### Task directions:
Render every line of the rows below as a JSON list of strings, one string per line, with blank lines omitted. Leave the pictures out of the answer.

### Records for this exercise:
⟨
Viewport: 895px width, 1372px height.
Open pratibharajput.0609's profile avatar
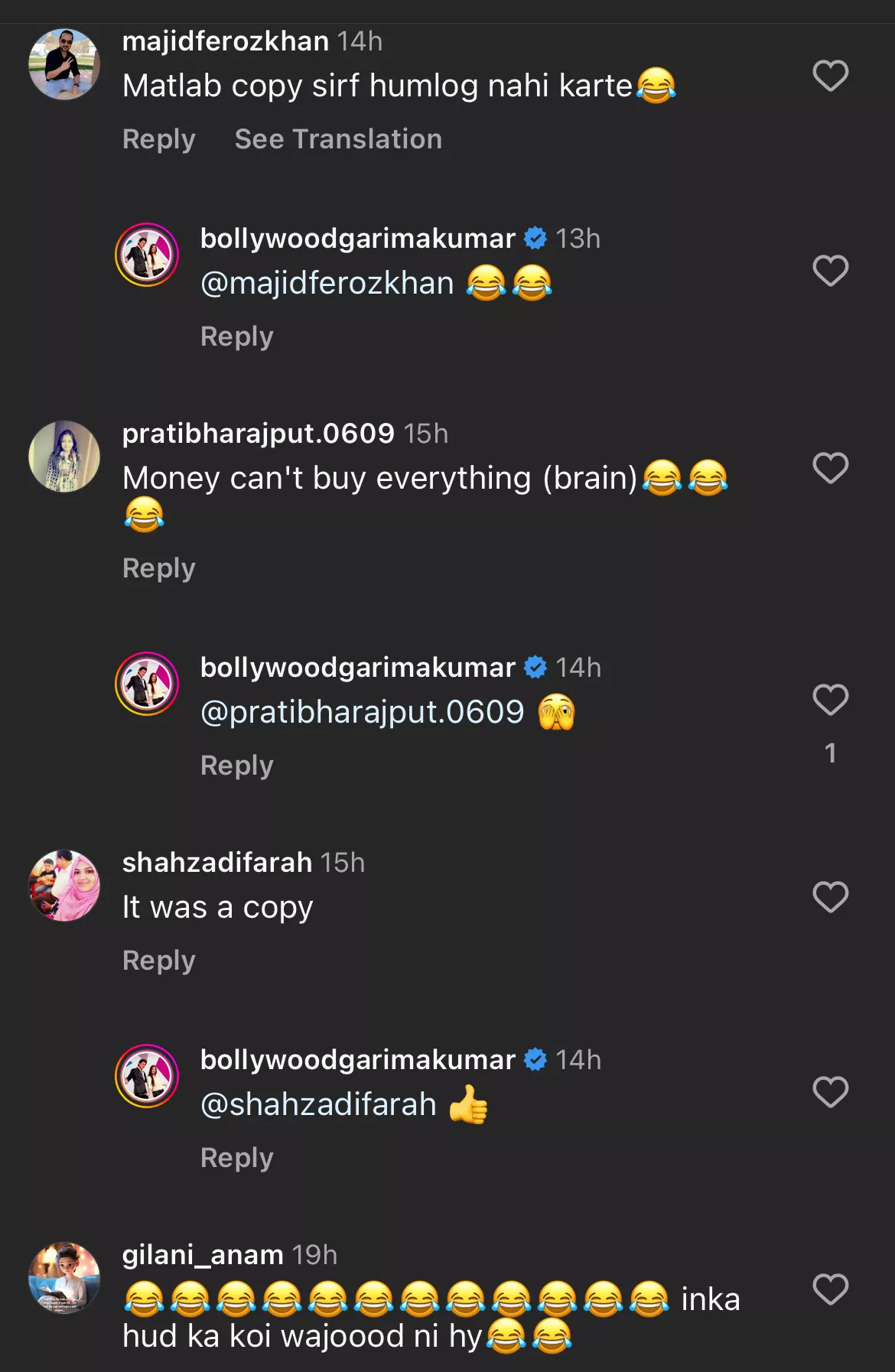point(64,457)
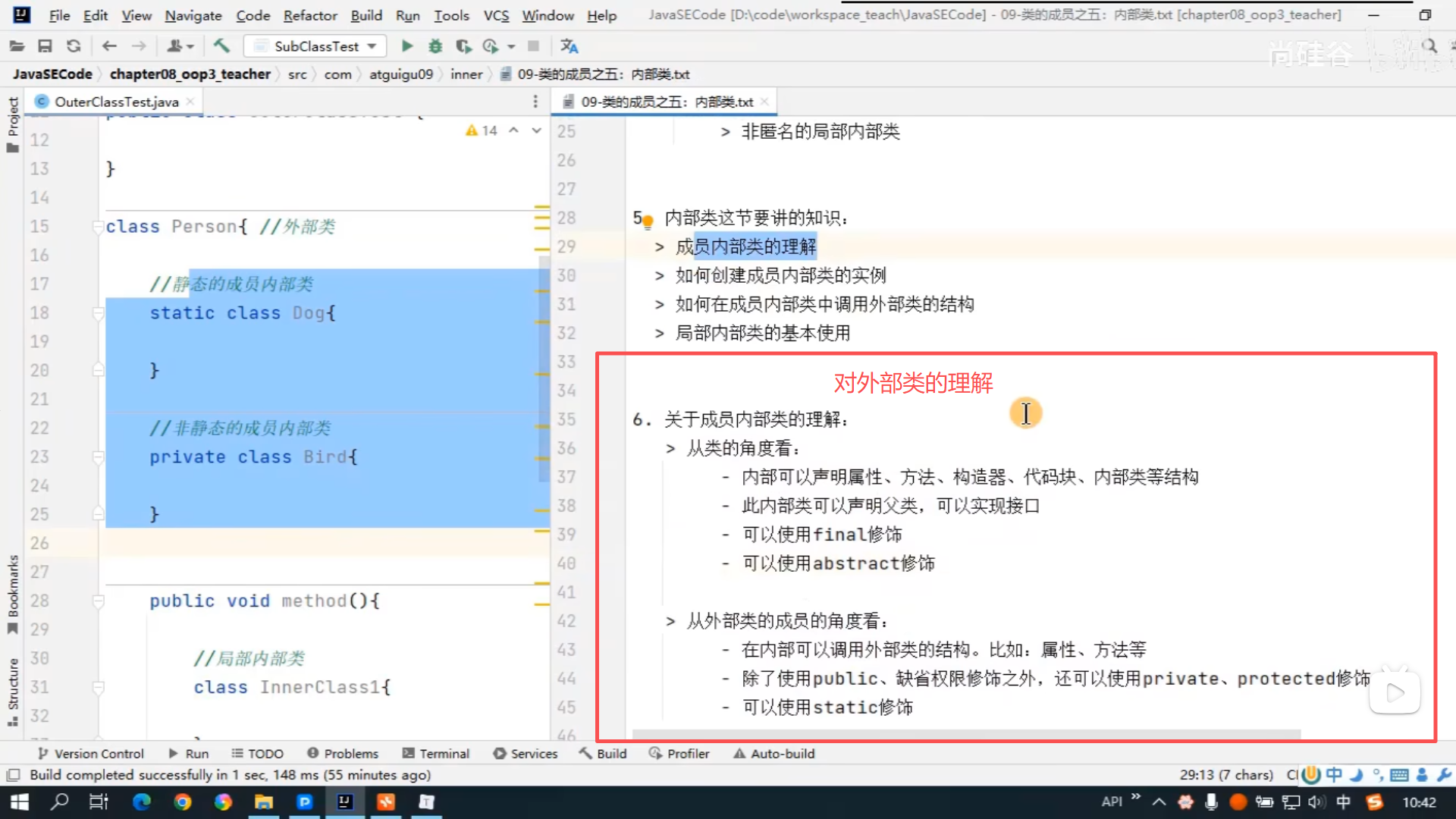
Task: Open the Problems tool window
Action: click(343, 753)
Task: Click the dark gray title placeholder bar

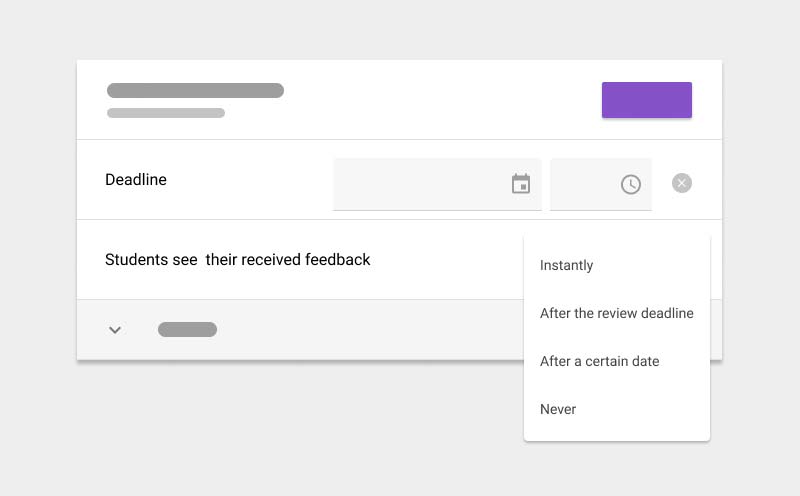Action: pos(195,91)
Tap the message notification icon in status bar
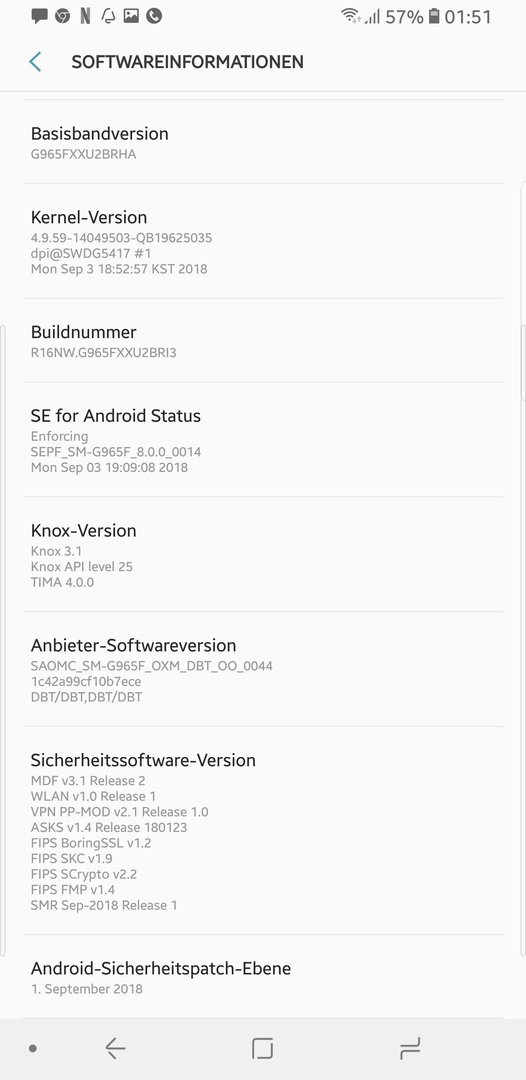Viewport: 526px width, 1080px height. pyautogui.click(x=40, y=16)
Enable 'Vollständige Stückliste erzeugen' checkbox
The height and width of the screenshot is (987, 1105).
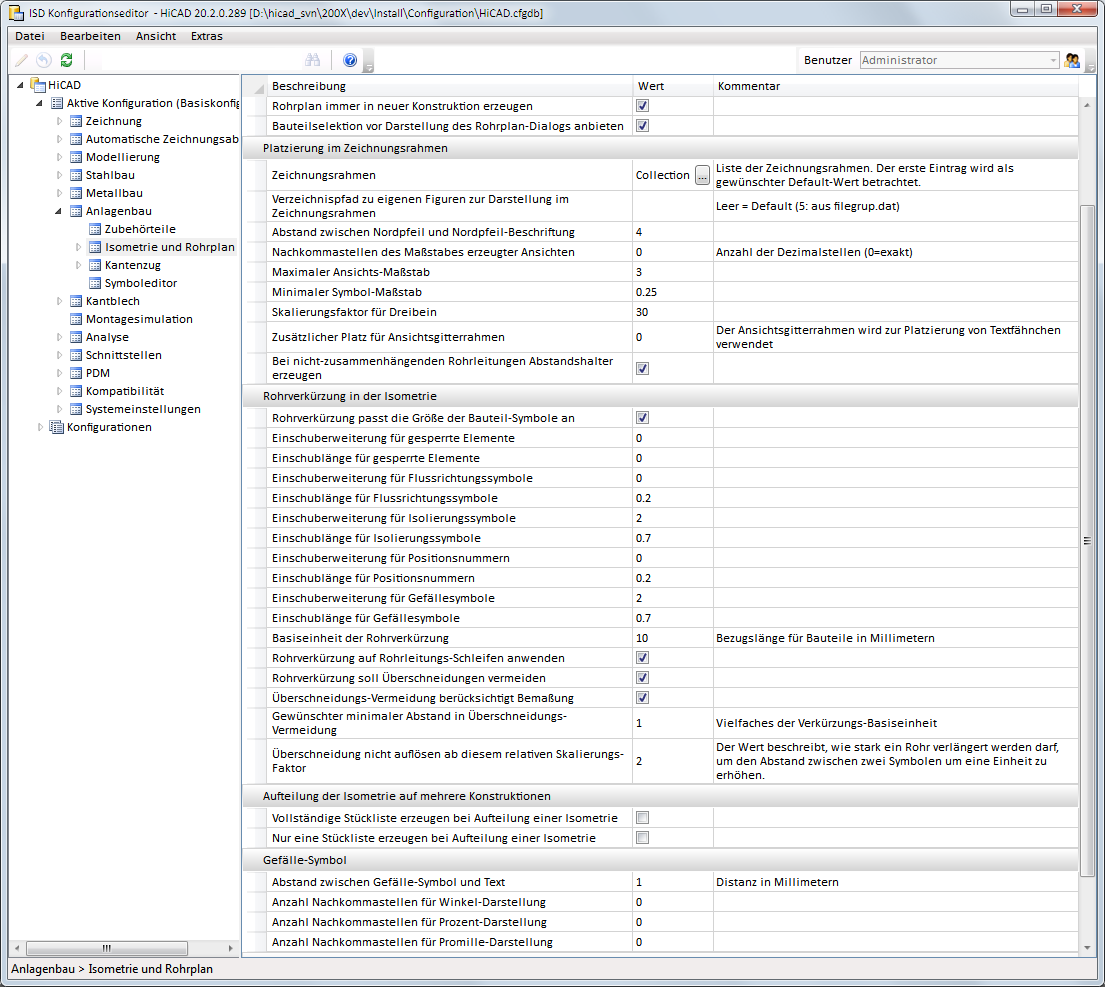tap(643, 818)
⟩
### Result:
[
  "Viewport: 895px width, 1372px height.",
  "Open pratibharajput.0609's profile avatar",
  "point(64,457)",
  "Task: Open the Problems tool window",
  "Action: click(343, 753)",
  "Task: Click the dark gray title placeholder bar",
  "Action: pos(195,91)",
  "Tap the message notification icon in status bar",
  "Viewport: 526px width, 1080px height. pyautogui.click(x=40, y=16)",
  "Enable 'Vollständige Stückliste erzeugen' checkbox",
  "The height and width of the screenshot is (987, 1105).",
  "tap(643, 818)"
]